▶ _ENTRIES SUPPLIED_
╭──

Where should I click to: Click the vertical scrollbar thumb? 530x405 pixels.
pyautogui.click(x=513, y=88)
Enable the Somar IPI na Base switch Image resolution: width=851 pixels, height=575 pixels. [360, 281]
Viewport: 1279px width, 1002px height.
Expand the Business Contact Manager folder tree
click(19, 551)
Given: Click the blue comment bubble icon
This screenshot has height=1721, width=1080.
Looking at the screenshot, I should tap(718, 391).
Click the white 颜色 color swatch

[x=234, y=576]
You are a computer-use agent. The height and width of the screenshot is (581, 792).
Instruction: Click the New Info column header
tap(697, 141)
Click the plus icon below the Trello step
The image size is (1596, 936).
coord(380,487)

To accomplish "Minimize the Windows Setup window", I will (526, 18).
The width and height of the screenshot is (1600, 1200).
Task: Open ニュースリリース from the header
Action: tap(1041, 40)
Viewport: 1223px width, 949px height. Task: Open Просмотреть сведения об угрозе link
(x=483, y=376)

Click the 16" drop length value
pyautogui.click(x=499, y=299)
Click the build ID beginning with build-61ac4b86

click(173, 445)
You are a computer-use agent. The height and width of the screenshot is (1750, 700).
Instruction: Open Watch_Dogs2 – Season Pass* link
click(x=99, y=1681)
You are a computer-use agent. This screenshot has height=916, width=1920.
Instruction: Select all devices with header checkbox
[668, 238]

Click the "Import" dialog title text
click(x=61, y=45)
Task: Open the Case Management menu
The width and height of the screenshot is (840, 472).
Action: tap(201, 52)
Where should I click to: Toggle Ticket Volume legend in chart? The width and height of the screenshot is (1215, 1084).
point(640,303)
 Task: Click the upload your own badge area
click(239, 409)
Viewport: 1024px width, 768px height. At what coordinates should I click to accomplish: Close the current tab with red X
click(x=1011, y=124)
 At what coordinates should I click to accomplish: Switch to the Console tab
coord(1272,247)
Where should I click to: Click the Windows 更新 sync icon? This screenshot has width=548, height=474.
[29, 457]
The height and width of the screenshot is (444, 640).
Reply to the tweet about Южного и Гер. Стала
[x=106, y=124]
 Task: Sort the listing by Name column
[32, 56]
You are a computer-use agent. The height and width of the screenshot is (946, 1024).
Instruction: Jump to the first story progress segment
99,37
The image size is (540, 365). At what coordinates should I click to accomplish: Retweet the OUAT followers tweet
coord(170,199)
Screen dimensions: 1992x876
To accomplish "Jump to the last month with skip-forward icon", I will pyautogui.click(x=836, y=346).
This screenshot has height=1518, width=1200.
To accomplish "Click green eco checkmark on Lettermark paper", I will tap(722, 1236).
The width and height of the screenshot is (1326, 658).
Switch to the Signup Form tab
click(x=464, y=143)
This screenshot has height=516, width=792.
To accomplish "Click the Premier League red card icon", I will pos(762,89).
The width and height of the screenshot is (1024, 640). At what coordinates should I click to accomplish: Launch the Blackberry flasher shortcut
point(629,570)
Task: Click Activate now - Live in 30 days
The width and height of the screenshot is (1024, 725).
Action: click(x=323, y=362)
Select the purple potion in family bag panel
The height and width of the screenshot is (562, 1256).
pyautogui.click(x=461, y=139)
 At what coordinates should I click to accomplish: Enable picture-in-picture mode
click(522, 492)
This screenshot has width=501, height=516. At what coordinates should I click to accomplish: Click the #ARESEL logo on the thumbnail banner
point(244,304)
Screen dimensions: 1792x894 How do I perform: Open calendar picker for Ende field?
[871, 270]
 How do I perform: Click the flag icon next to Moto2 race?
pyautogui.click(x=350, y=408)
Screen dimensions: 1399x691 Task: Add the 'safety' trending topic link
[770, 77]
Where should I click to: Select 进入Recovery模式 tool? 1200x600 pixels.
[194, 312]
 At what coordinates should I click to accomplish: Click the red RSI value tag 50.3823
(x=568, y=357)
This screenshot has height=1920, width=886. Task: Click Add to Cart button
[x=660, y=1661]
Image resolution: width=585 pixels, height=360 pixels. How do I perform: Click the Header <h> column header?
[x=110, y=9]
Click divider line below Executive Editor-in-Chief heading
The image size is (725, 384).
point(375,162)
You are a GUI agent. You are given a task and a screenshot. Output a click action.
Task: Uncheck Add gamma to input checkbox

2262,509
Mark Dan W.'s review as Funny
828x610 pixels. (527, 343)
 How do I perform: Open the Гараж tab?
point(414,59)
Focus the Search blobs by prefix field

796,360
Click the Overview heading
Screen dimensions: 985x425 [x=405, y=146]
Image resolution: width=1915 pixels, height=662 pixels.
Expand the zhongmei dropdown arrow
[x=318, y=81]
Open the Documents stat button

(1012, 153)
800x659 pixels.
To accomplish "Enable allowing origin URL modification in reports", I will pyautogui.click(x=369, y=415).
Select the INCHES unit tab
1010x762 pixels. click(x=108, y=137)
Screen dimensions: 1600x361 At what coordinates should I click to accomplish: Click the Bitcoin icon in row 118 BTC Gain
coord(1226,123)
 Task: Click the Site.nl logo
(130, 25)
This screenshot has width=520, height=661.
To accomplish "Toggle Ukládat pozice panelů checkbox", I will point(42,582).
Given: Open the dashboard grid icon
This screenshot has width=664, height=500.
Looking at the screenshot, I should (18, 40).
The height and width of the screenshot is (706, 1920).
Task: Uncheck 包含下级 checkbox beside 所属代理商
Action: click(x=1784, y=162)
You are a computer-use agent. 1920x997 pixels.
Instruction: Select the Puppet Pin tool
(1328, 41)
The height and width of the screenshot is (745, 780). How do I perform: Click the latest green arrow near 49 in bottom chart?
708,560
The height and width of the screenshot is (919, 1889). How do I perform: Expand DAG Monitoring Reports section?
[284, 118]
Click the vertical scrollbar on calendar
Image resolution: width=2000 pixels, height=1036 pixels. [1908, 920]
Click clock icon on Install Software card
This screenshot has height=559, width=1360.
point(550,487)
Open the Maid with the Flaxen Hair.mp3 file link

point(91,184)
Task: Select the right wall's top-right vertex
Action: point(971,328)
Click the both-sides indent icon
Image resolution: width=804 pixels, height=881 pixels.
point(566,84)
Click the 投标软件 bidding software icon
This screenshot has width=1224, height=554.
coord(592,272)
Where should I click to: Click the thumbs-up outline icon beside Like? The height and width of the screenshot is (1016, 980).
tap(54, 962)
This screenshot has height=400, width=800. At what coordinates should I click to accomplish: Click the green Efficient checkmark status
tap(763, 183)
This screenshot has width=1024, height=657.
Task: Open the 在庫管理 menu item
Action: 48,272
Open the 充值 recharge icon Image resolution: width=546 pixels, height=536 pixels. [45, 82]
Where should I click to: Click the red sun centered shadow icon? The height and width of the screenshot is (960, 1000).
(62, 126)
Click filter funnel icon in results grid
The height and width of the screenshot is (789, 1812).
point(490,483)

╰──

▶ _INSTRUCTIONS TO FOLLOW_
Reproduce the whole listing, exactly.

▶ _ANSWER TO THIS TASK_
Where should I click to: Click the vertical scrollbar thumb? 530x405 pixels.
pyautogui.click(x=513, y=88)
Enable the Somar IPI na Base switch Image resolution: width=851 pixels, height=575 pixels. [360, 281]
Viewport: 1279px width, 1002px height.
Expand the Business Contact Manager folder tree
click(19, 551)
Given: Click the blue comment bubble icon
This screenshot has height=1721, width=1080.
Looking at the screenshot, I should tap(718, 391).
Click the white 颜色 color swatch

[x=234, y=576]
You are a computer-use agent. The height and width of the screenshot is (581, 792).
Instruction: Click the New Info column header
tap(697, 141)
Click the plus icon below the Trello step
The image size is (1596, 936).
coord(380,487)

To accomplish "Minimize the Windows Setup window", I will (526, 18).
The width and height of the screenshot is (1600, 1200).
Task: Open ニュースリリース from the header
Action: tap(1041, 40)
Viewport: 1223px width, 949px height. Task: Open Просмотреть сведения об угрозе link
(x=483, y=376)

Click the 16" drop length value
pyautogui.click(x=499, y=299)
Click the build ID beginning with build-61ac4b86

click(173, 445)
You are a computer-use agent. The height and width of the screenshot is (1750, 700).
Instruction: Open Watch_Dogs2 – Season Pass* link
click(x=99, y=1681)
You are a computer-use agent. This screenshot has height=916, width=1920.
Instruction: Select all devices with header checkbox
[668, 238]

Click the "Import" dialog title text
click(x=61, y=45)
Task: Open the Case Management menu
The width and height of the screenshot is (840, 472).
Action: tap(201, 52)
Where should I click to: Toggle Ticket Volume legend in chart? The width and height of the screenshot is (1215, 1084).
point(640,303)
 Task: Click the upload your own badge area
click(239, 409)
Viewport: 1024px width, 768px height. At what coordinates should I click to accomplish: Close the current tab with red X
click(x=1011, y=124)
 At what coordinates should I click to accomplish: Switch to the Console tab
coord(1272,247)
Where should I click to: Click the Windows 更新 sync icon? This screenshot has width=548, height=474.
[29, 457]
The height and width of the screenshot is (444, 640).
Reply to the tweet about Южного и Гер. Стала
[x=106, y=124]
 Task: Sort the listing by Name column
[32, 56]
You are a computer-use agent. The height and width of the screenshot is (946, 1024).
Instruction: Jump to the first story progress segment
99,37
The image size is (540, 365). At what coordinates should I click to accomplish: Retweet the OUAT followers tweet
coord(170,199)
Screen dimensions: 1992x876
To accomplish "Jump to the last month with skip-forward icon", I will pyautogui.click(x=836, y=346).
This screenshot has height=1518, width=1200.
To accomplish "Click green eco checkmark on Lettermark paper", I will tap(722, 1236).
The width and height of the screenshot is (1326, 658).
Switch to the Signup Form tab
click(x=464, y=143)
This screenshot has height=516, width=792.
To accomplish "Click the Premier League red card icon", I will pos(762,89).
The width and height of the screenshot is (1024, 640). At what coordinates should I click to accomplish: Launch the Blackberry flasher shortcut
point(629,570)
Task: Click Activate now - Live in 30 days
The width and height of the screenshot is (1024, 725).
Action: click(x=323, y=362)
Select the purple potion in family bag panel
The height and width of the screenshot is (562, 1256).
pyautogui.click(x=461, y=139)
 At what coordinates should I click to accomplish: Enable picture-in-picture mode
click(522, 492)
This screenshot has width=501, height=516. At what coordinates should I click to accomplish: Click the #ARESEL logo on the thumbnail banner
point(244,304)
Screen dimensions: 1792x894 How do I perform: Open calendar picker for Ende field?
[871, 270]
 How do I perform: Click the flag icon next to Moto2 race?
pyautogui.click(x=350, y=408)
Screen dimensions: 1399x691 Task: Add the 'safety' trending topic link
[770, 77]
Where should I click to: Select 进入Recovery模式 tool? 1200x600 pixels.
[194, 312]
 At what coordinates should I click to accomplish: Click the red RSI value tag 50.3823
(x=568, y=357)
This screenshot has height=1920, width=886. Task: Click Add to Cart button
[x=660, y=1661]
Image resolution: width=585 pixels, height=360 pixels. How do I perform: Click the Header <h> column header?
[x=110, y=9]
Click divider line below Executive Editor-in-Chief heading
The image size is (725, 384).
point(375,162)
You are a GUI agent. You are given a task and a screenshot. Output a click action.
Task: Uncheck Add gamma to input checkbox

2262,509
Mark Dan W.'s review as Funny
828x610 pixels. (527, 343)
 How do I perform: Open the Гараж tab?
point(414,59)
Focus the Search blobs by prefix field

796,360
Click the Overview heading
Screen dimensions: 985x425 [x=405, y=146]
Image resolution: width=1915 pixels, height=662 pixels.
Expand the zhongmei dropdown arrow
[x=318, y=81]
Open the Documents stat button

(1012, 153)
800x659 pixels.
To accomplish "Enable allowing origin URL modification in reports", I will pyautogui.click(x=369, y=415).
Select the INCHES unit tab
1010x762 pixels. click(x=108, y=137)
Screen dimensions: 1600x361 At what coordinates should I click to accomplish: Click the Bitcoin icon in row 118 BTC Gain
coord(1226,123)
 Task: Click the Site.nl logo
(130, 25)
This screenshot has width=520, height=661.
To accomplish "Toggle Ukládat pozice panelů checkbox", I will point(42,582).
Given: Open the dashboard grid icon
This screenshot has width=664, height=500.
Looking at the screenshot, I should (18, 40).
The height and width of the screenshot is (706, 1920).
Task: Uncheck 包含下级 checkbox beside 所属代理商
Action: click(x=1784, y=162)
You are a computer-use agent. 1920x997 pixels.
Instruction: Select the Puppet Pin tool
(1328, 41)
The height and width of the screenshot is (745, 780). How do I perform: Click the latest green arrow near 49 in bottom chart?
708,560
The height and width of the screenshot is (919, 1889). How do I perform: Expand DAG Monitoring Reports section?
[284, 118]
Click the vertical scrollbar on calendar
Image resolution: width=2000 pixels, height=1036 pixels. [1908, 920]
Click clock icon on Install Software card
This screenshot has height=559, width=1360.
point(550,487)
Open the Maid with the Flaxen Hair.mp3 file link

point(91,184)
Task: Select the right wall's top-right vertex
Action: point(971,328)
Click the both-sides indent icon
Image resolution: width=804 pixels, height=881 pixels.
point(566,84)
Click the 投标软件 bidding software icon
This screenshot has width=1224, height=554.
coord(592,272)
Where should I click to: Click the thumbs-up outline icon beside Like? The height and width of the screenshot is (1016, 980).
tap(54, 962)
This screenshot has height=400, width=800. At what coordinates should I click to accomplish: Click the green Efficient checkmark status
tap(763, 183)
This screenshot has width=1024, height=657.
Task: Open the 在庫管理 menu item
Action: 48,272
Open the 充值 recharge icon Image resolution: width=546 pixels, height=536 pixels. [45, 82]
Where should I click to: Click the red sun centered shadow icon? The height and width of the screenshot is (960, 1000).
(62, 126)
Click filter funnel icon in results grid
The height and width of the screenshot is (789, 1812).
point(490,483)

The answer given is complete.